The company’s original plan was to launch Ukrainian-made rockets from the site, but that vision was scuttled by geopolitical disruptions and the war in Ukraine, forcing a pivot. MLS rebranded not as a rocket-maker, but as a launch-services provider – effectively, an airport for commercial aerospace firms.
The transition wasn’t easy. Delays in permitting, a patchwork of evolving federal and provincial regulations, and pushback from a segment of the local community complicated progress. Critics raised concerns about environmental impact, property values, and whether the project would ever become more than mere ‘high’ concept.
Finances have also remained tight. As recently as this summer, The Journal reported that MLS had no operating revenue and had posted a net and comprehensive loss of $2.19 million for the six-month period ending June 30. Financial filings showed a growing working capital deficit – $14.9 million in current liabilities versus $69,720 in cash on hand. The company’s ability to continue operating – it acknowledged alongside a standard “going concern” warning in its quarterly statements – depended on continued investor support.
That support, MLS insisted, remained strong. In an interview at the time, MacLean said shareholder confidence, strategic partnerships and conditional tax credit agreements with federal and provincial governments demonstrated a clear path forward. She cited recent agreements with Leafspace and Reaction Dynamics as signs of early revenue momentum and proof that MLS was still on course.
In the announcement last week, EDC president and CEO Alison Nankivell said the federal agency was proud to back the project: “Our financing support for Spaceport Nova Scotia underscores our commitment to helping Canada’s economy become more resilient and competitive on the world stage and to fostering the growth of innovative Canadian companies.”
Echoing that sentiment, federal Minister of International Trade Maninder Sidhu stated: “By advancing our space sector, we are building an ecosystem that supports good jobs, fosters technological excellence and enhances our nation’s economic resilience and security.”

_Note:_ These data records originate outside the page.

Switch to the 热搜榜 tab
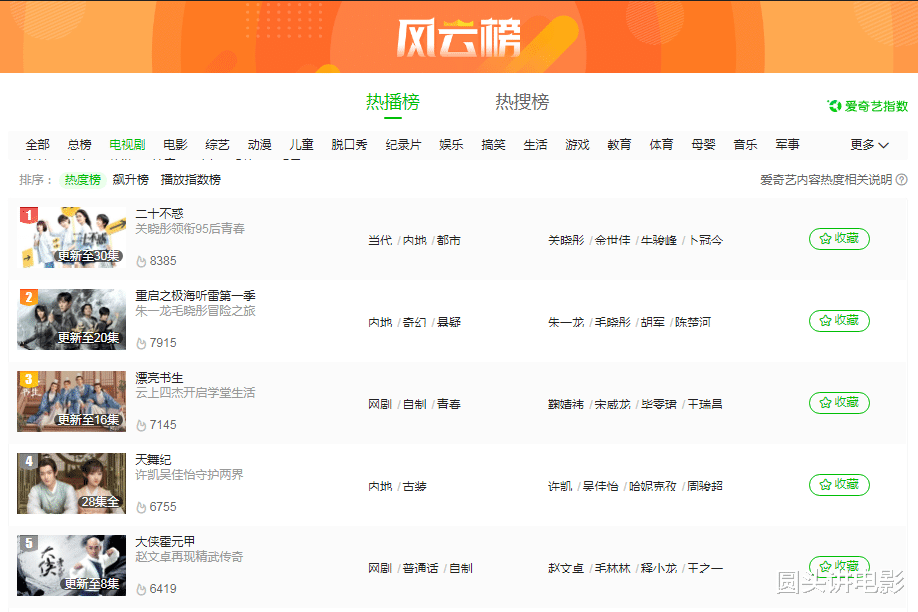 [519, 102]
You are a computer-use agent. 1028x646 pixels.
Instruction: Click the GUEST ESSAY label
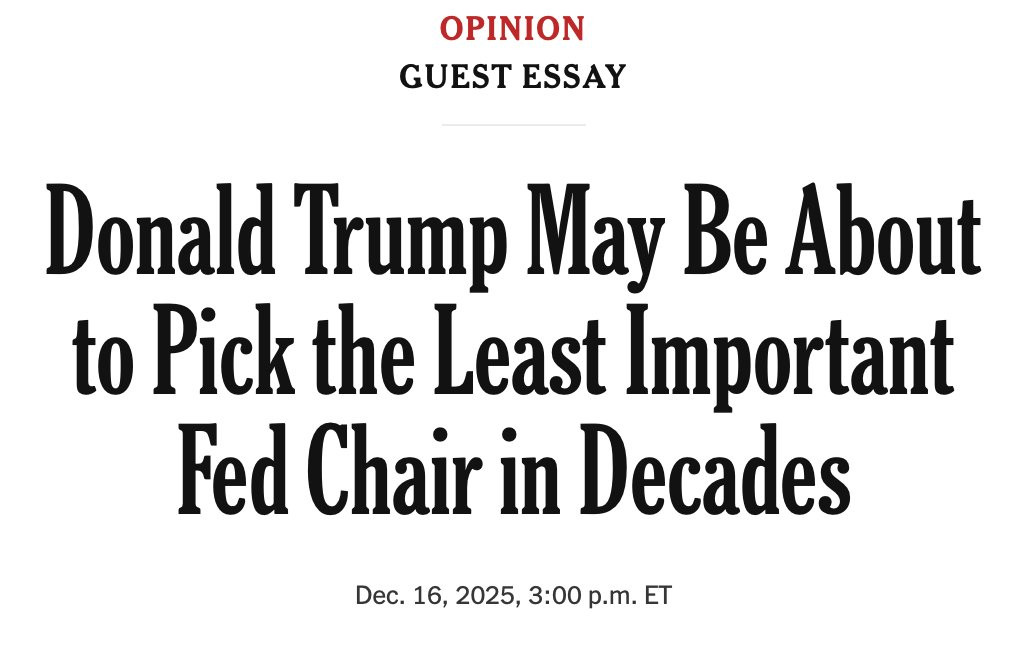coord(513,77)
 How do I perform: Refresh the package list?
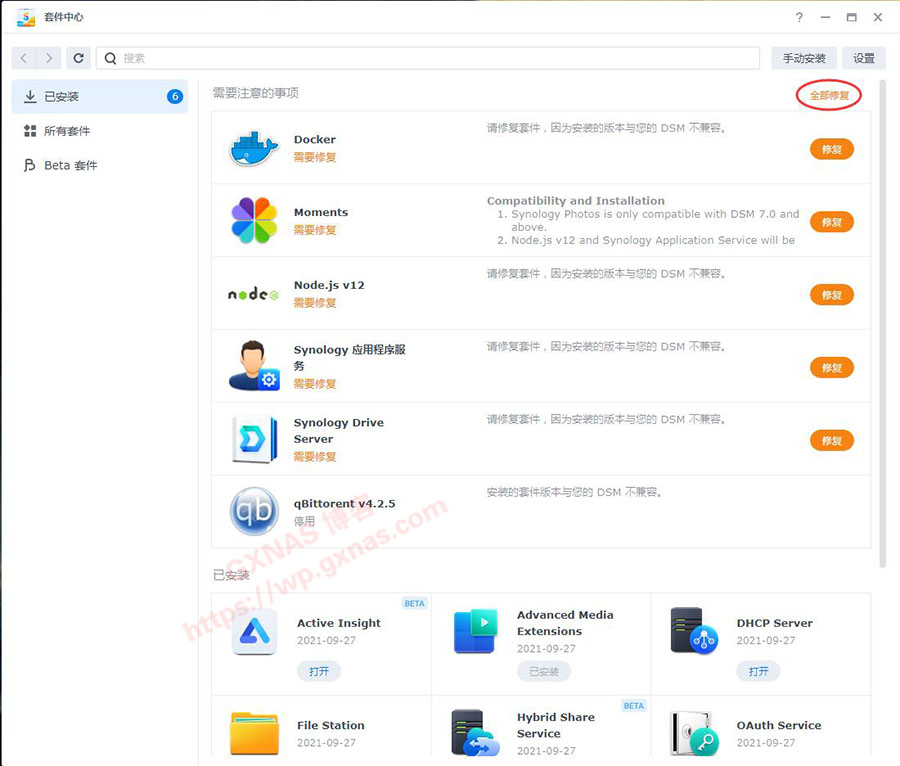pos(78,58)
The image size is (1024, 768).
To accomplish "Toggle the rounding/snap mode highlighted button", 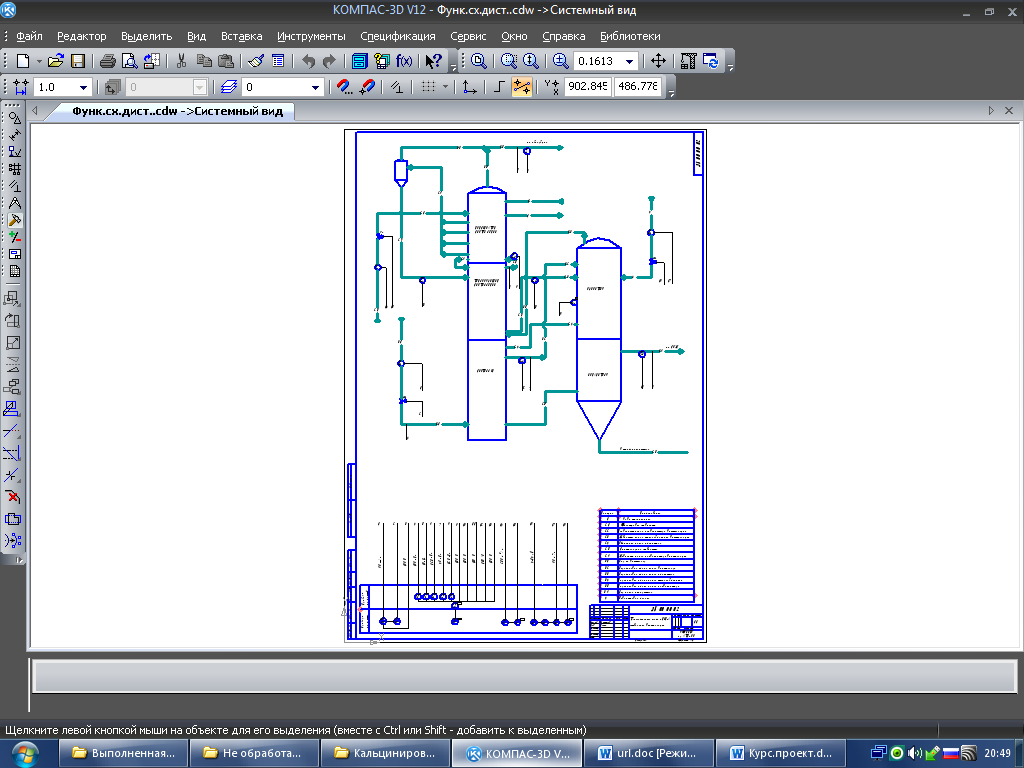I will (521, 87).
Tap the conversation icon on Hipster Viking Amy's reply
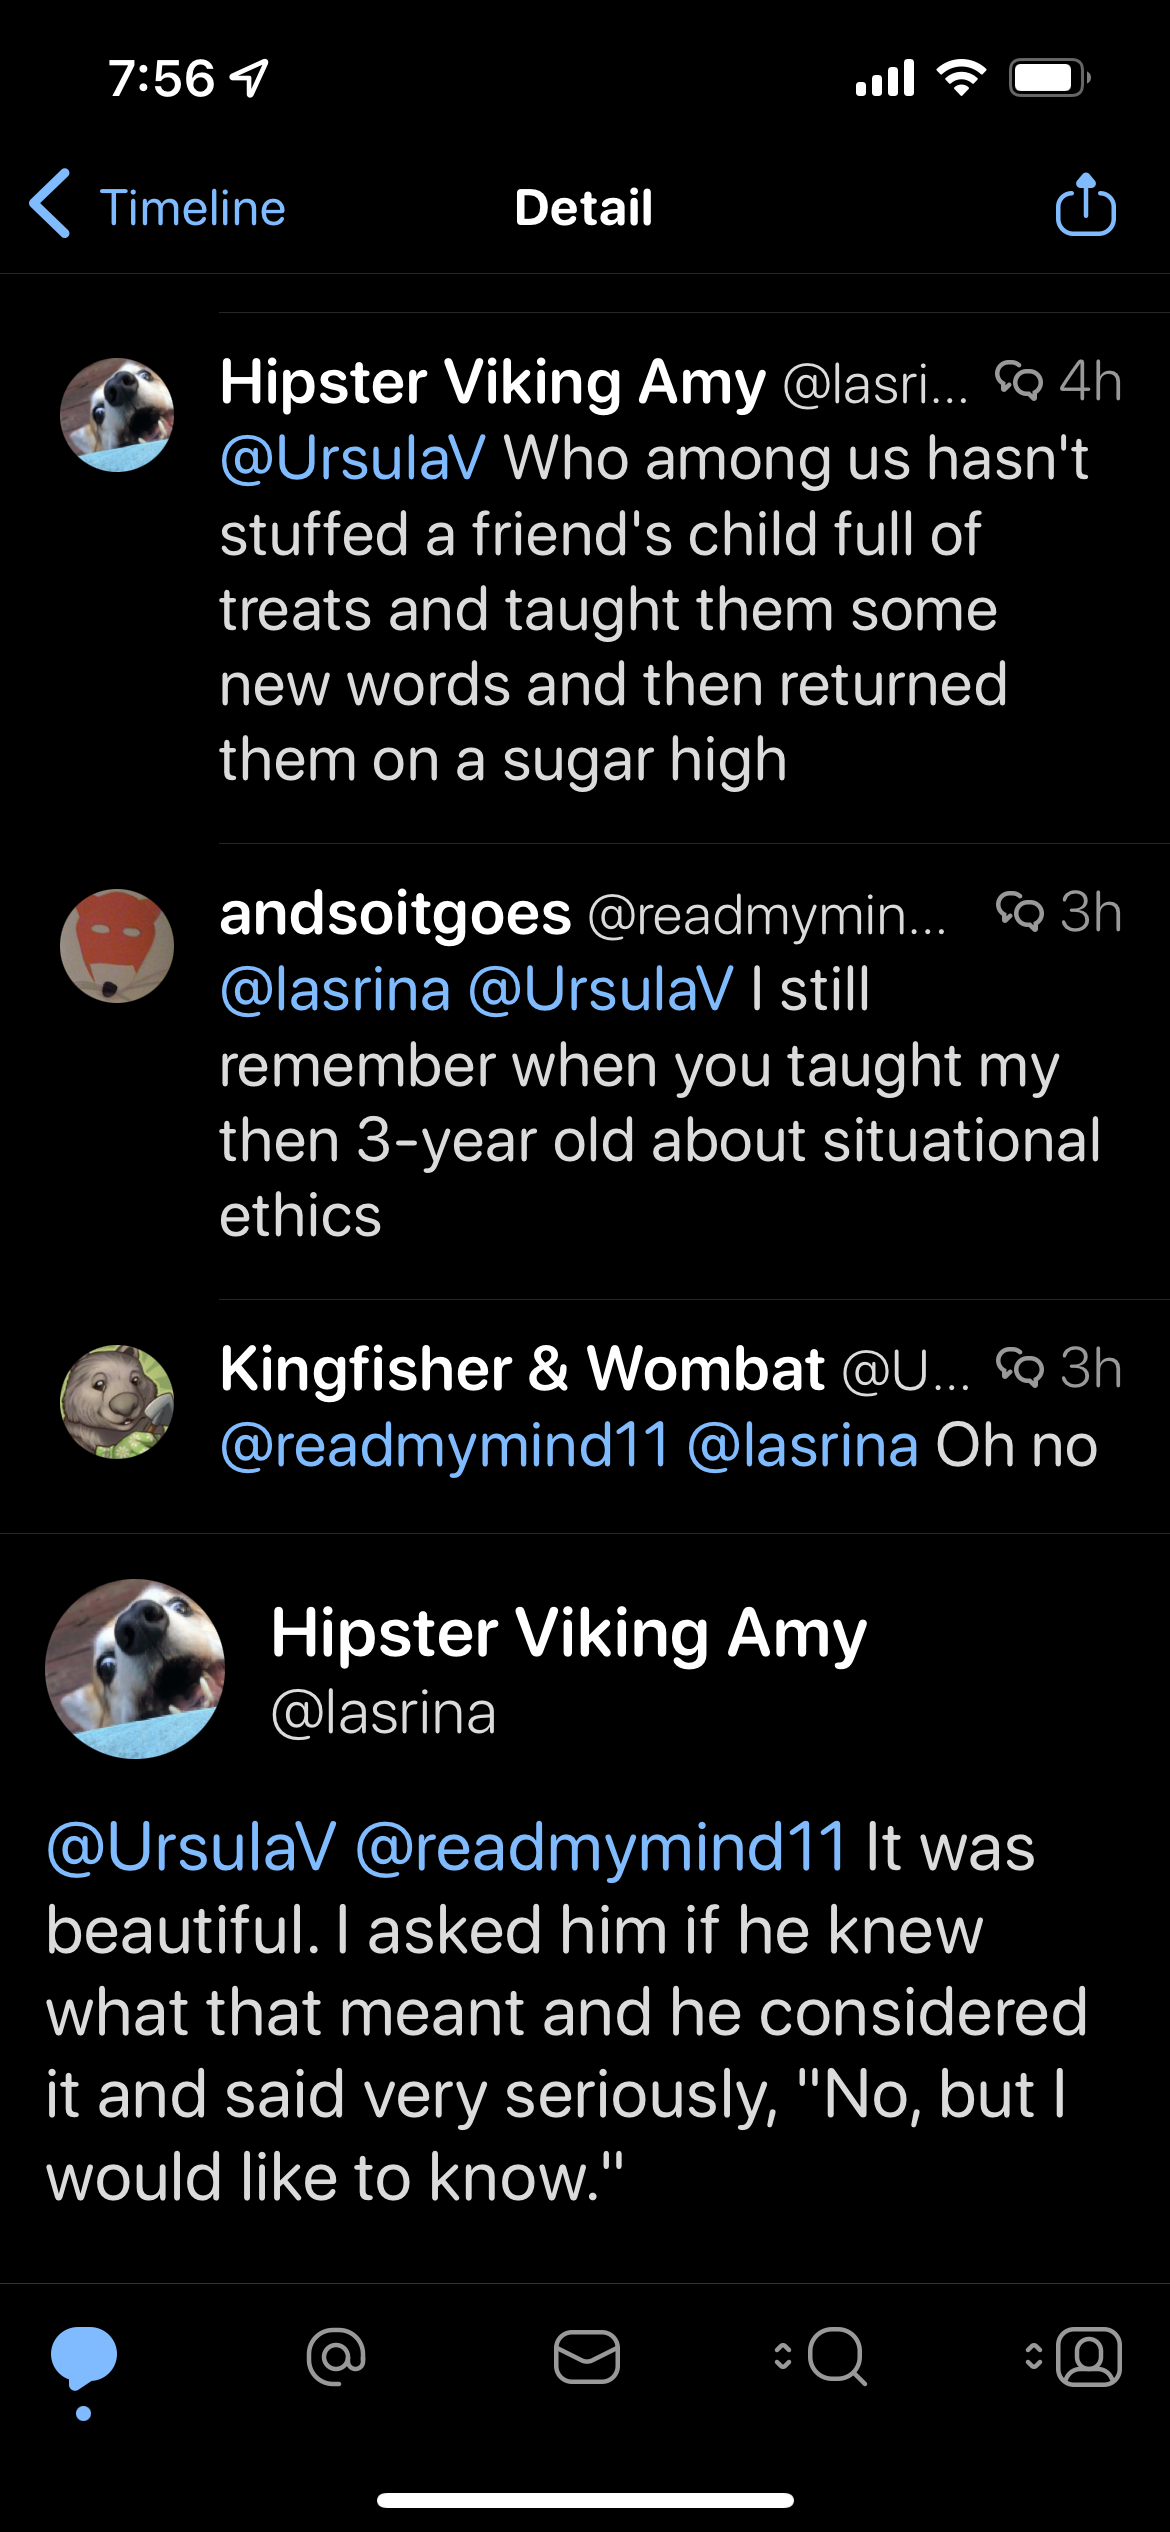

For his part, Cape Breton–Canso-Antigonish MP Jaime Battiste called the announcement “proof that Nova Scotia is becoming a hub for innovation, technology and opportunity,” adding that “the continued progress at Spaceport Nova Scotia will bring new economic activity to our rural communities, inspire young people and position Canada as a leader in the global space ecosystem.”
MLS has received conditional approvals for up to $30.7 million through Nova Scotia’s Capital Investment Tax Credit program and $12.9 million under the federal Strategic Innovation Fund. According to company disclosures, these supports are reimbursement-based and subject to completion of eligible project milestones. No funds have yet been disbursed under either program.
According to a 2023 economic impact report by the Conference Board of Canada, construction of Spaceport Nova Scotia could contribute as much as $171 million to national GDP, support nearly 750 full-time jobs in Nova Scotia, and generate more than $300 million annually in GDP once operational.